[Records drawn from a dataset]
○ ○ ○

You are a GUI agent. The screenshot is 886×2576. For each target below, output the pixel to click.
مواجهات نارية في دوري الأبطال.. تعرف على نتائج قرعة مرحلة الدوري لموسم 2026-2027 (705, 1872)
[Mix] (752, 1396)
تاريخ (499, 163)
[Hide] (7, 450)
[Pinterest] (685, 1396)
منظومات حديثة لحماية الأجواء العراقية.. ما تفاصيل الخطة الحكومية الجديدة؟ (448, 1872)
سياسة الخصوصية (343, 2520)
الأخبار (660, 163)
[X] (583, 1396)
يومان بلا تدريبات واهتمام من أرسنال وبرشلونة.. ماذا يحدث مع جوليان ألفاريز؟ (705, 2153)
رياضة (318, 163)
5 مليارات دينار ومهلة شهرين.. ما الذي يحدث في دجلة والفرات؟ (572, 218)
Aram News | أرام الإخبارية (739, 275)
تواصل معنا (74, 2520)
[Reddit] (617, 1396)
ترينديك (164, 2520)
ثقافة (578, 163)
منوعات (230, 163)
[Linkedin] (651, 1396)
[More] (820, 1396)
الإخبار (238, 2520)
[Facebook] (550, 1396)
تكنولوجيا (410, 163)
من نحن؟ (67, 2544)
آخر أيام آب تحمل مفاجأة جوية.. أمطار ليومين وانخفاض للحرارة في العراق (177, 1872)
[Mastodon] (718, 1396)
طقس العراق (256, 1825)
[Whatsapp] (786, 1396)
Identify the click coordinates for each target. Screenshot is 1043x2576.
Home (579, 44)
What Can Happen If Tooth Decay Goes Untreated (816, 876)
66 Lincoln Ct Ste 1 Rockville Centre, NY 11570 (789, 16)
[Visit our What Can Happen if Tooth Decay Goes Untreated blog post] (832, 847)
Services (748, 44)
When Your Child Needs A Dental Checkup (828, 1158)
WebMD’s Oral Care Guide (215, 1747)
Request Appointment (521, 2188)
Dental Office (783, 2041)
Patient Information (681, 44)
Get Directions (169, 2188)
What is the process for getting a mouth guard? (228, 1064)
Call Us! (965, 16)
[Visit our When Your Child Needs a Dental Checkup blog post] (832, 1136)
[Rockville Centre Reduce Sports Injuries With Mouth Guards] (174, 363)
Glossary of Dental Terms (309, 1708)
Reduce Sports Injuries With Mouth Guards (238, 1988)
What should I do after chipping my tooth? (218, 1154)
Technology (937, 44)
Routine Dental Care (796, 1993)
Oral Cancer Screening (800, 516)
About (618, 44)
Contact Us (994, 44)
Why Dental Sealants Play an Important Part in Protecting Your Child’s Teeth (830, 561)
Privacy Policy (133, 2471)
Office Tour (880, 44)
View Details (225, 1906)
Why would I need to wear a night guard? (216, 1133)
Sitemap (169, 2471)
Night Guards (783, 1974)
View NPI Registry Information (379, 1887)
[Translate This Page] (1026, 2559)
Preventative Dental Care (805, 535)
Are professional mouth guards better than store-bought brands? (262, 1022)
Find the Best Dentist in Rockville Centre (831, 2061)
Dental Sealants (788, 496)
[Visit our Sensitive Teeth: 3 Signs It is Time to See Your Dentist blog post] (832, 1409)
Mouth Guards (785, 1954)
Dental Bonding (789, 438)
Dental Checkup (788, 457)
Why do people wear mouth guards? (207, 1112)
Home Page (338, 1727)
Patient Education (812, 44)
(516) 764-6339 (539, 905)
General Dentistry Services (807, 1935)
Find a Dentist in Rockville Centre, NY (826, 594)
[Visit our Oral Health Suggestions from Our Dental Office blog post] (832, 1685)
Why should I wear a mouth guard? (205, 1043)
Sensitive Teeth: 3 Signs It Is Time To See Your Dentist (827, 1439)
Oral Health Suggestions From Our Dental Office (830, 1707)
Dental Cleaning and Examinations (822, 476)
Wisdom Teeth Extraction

○ ○ ○

Exactly the lines from the one holding "Sitemap (169, 2471)" through the end of the data are to be repeated, with both ends included.

▶ _ANSWER SPACE_:
Sitemap (169, 2471)
Night Guards (783, 1974)
View NPI Registry Information (379, 1887)
[Translate This Page] (1026, 2559)
Preventative Dental Care (805, 535)
Are professional mouth guards better than store-bought brands? (262, 1022)
Find the Best Dentist in Rockville Centre (831, 2061)
Dental Sealants (788, 496)
[Visit our Sensitive Teeth: 3 Signs It is Time to See Your Dentist blog post] (832, 1409)
Mouth Guards (785, 1954)
Dental Bonding (789, 438)
Dental Checkup (788, 457)
Why do people wear mouth guards? (207, 1112)
Home Page (338, 1727)
Patient Education (812, 44)
(516) 764-6339 (539, 905)
General Dentistry Services (807, 1935)
Find a Dentist in Rockville Centre, NY (826, 594)
[Visit our Oral Health Suggestions from Our Dental Office blog post] (832, 1685)
Why should I wear a mouth guard? (205, 1043)
Sensitive Teeth: 3 Signs It Is Time To See Your Dentist (827, 1439)
Oral Health Suggestions From Our Dental Office (830, 1707)
Dental Cleaning and Examinations (822, 476)
Wisdom Teeth Extraction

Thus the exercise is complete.